Centric relation attaches importance to the structure of the mandibular joint, whereas muscular position relies on habitual opening and closing movement. Clinicians who use muscle position use unguided closure, voluntary repeated mandibular closure (voluntary tap- ping) in the upright position12. Todic J et al (2011) in his case report described the functional analysis of the orofacial system and the instrumental analysis of the mandibular movement (Gothic Arch Method) can be recommended as accurate and simple methods in craniomandibular disorder diagnosis13. Mohammed EL Armany14 deciphered
- Needle point tracings were obtained from ten subjects at five different degrees of jaw separation.
- All subjects showed anteroposterior change of the centric relation position as a factor of increases in the vertical dimension between the jaws. The mandibular centric relation position moved posteriorly when the vertical dimension between the jaws was increased.
- Two subjects showed only negligible lateral deviations at any degree of opening while one subject showed consistent deviations from the midline when the vertical dimension between the jaws was increased.
- The needle point tracings at a given vertical dimension of jaw separation under the same controlled conditions, on the same individual, at the same sitting, were not significantly different. On the basis of this study, the needle point tracing procedure is reliable. Villa et al concluded that When the Gothic arch tracing is correctly obtained, the occlusion on the working side will be the same in the mouth as it is on the articulator. How- ever, when the Gothic arch tracing is not correctly obtained, the centric relation will be correct, but the occlusion on the working side as seen on the articulator will not be the same when the dentures are placed in the patient’s mouth6. Hanau15 recommended use of the Gothic arch tracing but warned that it was a means of checking mandibular position and should be neither overrated nor underrated. Brill16 claims that the retruded position of the mandible (stylus at the apex of the tracing) does not coincide with the maximum intercuspation in all persons. Trapozzanoia17 insists that the retruded unstrained relation is the only proper position and that this position is constant throughout life. Criticism of Gothic arch tracings stated that equalization of pressures did not occur, prognathic or retrognathic patients could not be used, and flabby tissues or large tongues could cause shifting of bases. Payne stated that the tracing was difficult to see and too much, patient cooperation was needed. Trapozzano believed that "check bites" were far more accurate than the central bearing point could possibly be, due to the unequal pressure produced. Block made the point that any sore spot under the base plate could cause an eccentric tracing.
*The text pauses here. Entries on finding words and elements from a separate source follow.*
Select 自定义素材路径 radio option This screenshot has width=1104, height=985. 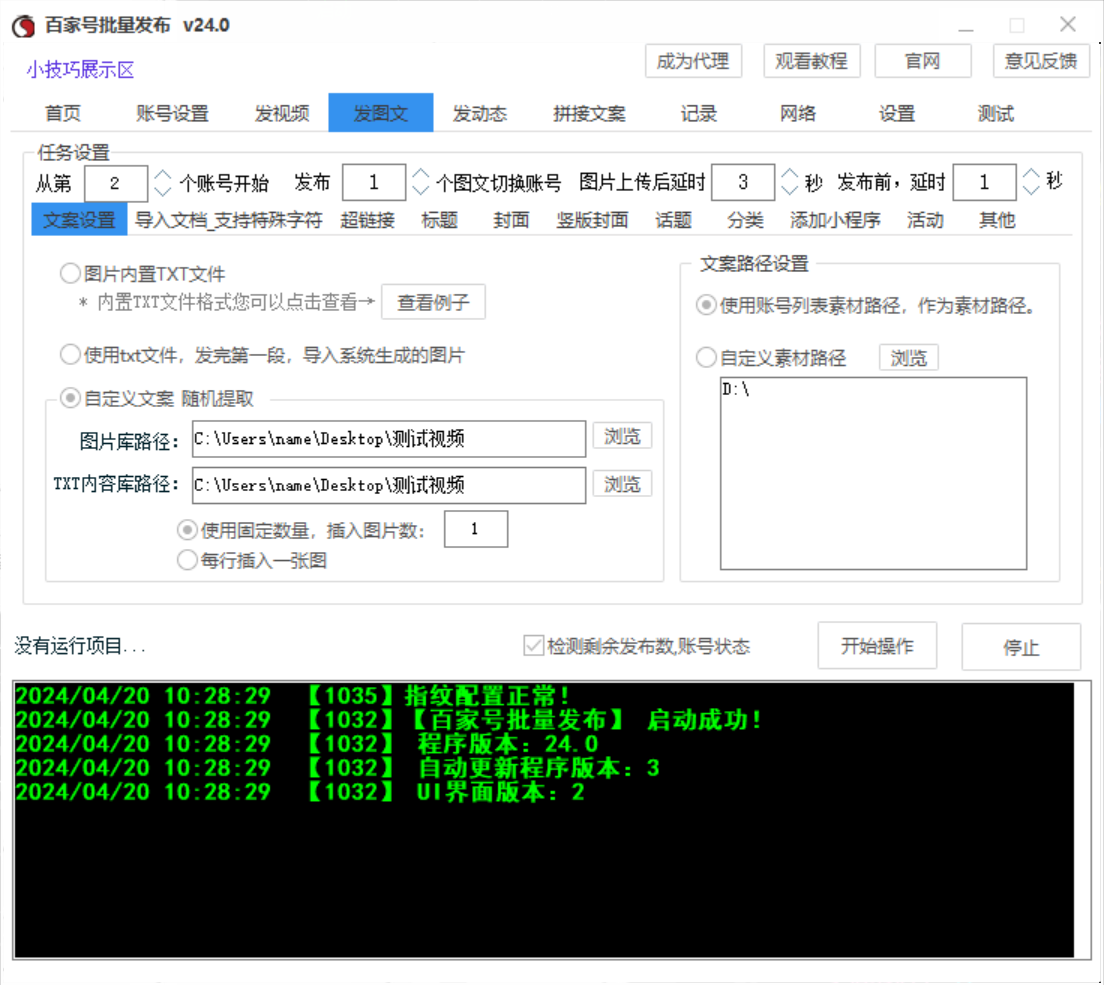click(x=707, y=357)
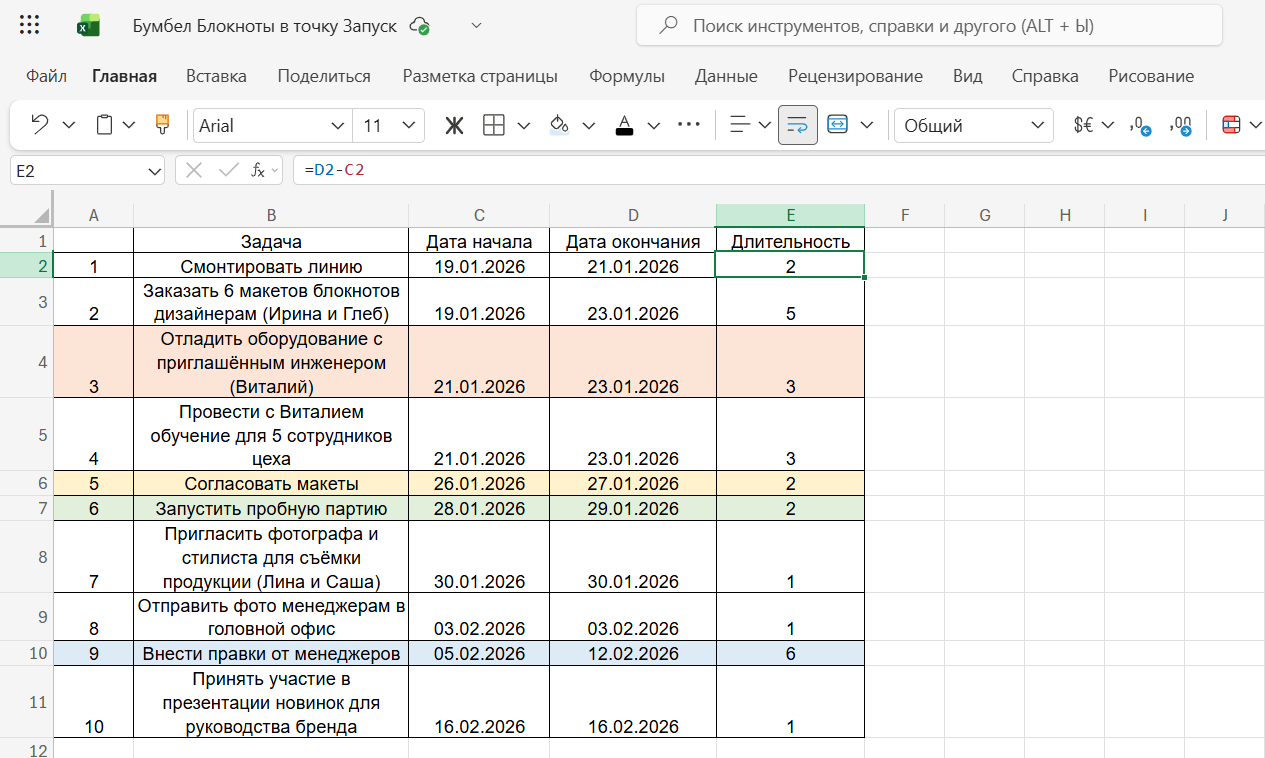The height and width of the screenshot is (758, 1265).
Task: Toggle bold formatting with the Ж icon
Action: (x=454, y=125)
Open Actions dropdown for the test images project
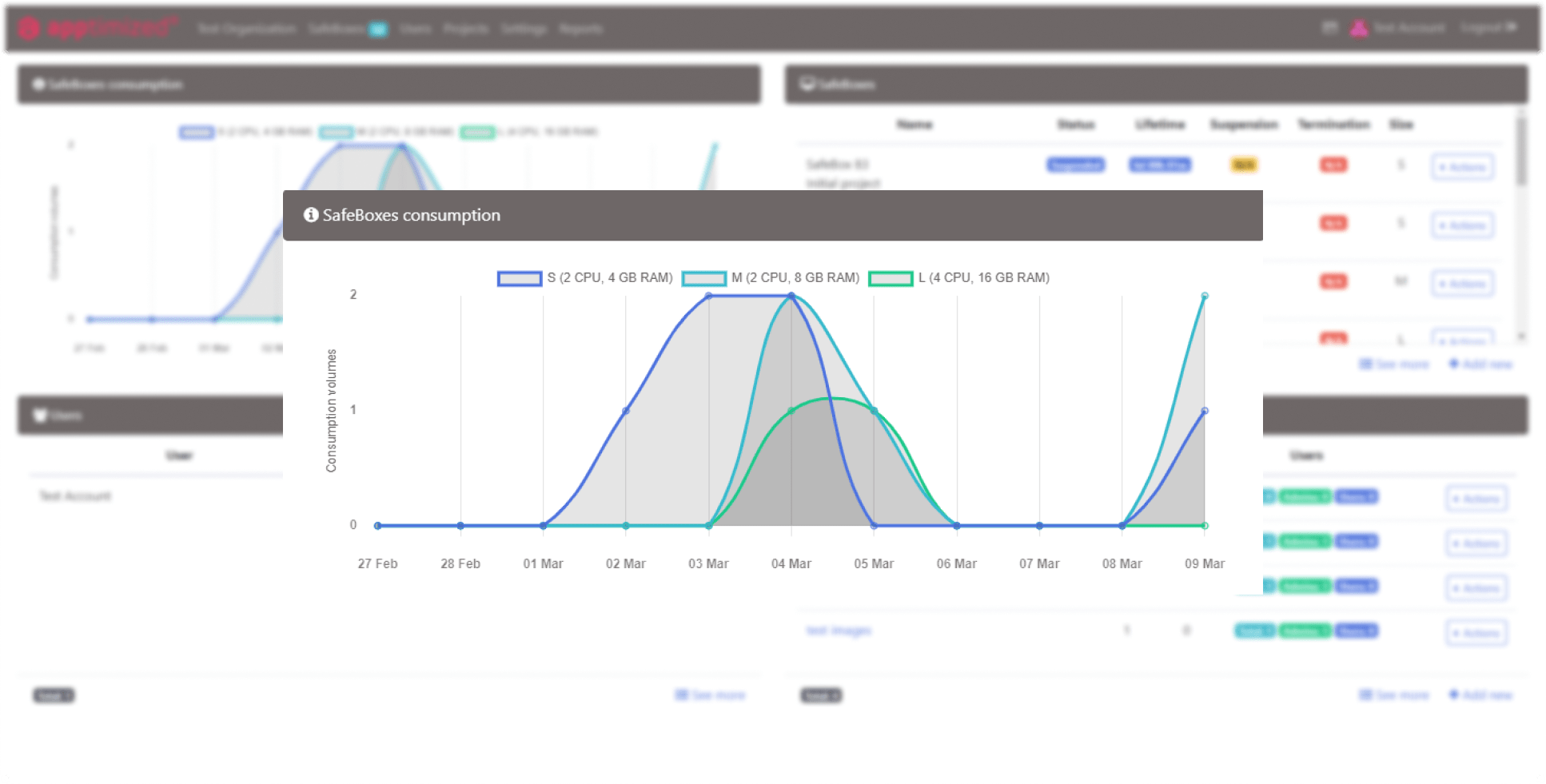 (x=1476, y=633)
Granger stated that the Gothic arch produced was generally rounded and was, not precise enough.
The accurate determination, recording and transfer of jaw relation records from the edentulous patient to the articulator are essential for restoration of function, facial appearance, and the maintenance of the patient’s health. Unsatisfactory maxillomandibular relationships will eventually lead to the failure of complete dentures and necessitate time consuming and costly remarks. There is probably no best method for recording centric relation. A method proven to be good for one dentist may fail for the other. Both accurate and incorrect records of centric relation have been made by this method. This means that irrespective of the method used, subsequent clinical checking and rechecking must be done throughout the denture construction phases. Surprisingly, the earlier definition of retruding theory nor the current definition of an anterior bracing of the condyles has neither significantly changed the objective nor the procedure of recording centric relation in complete denture construction.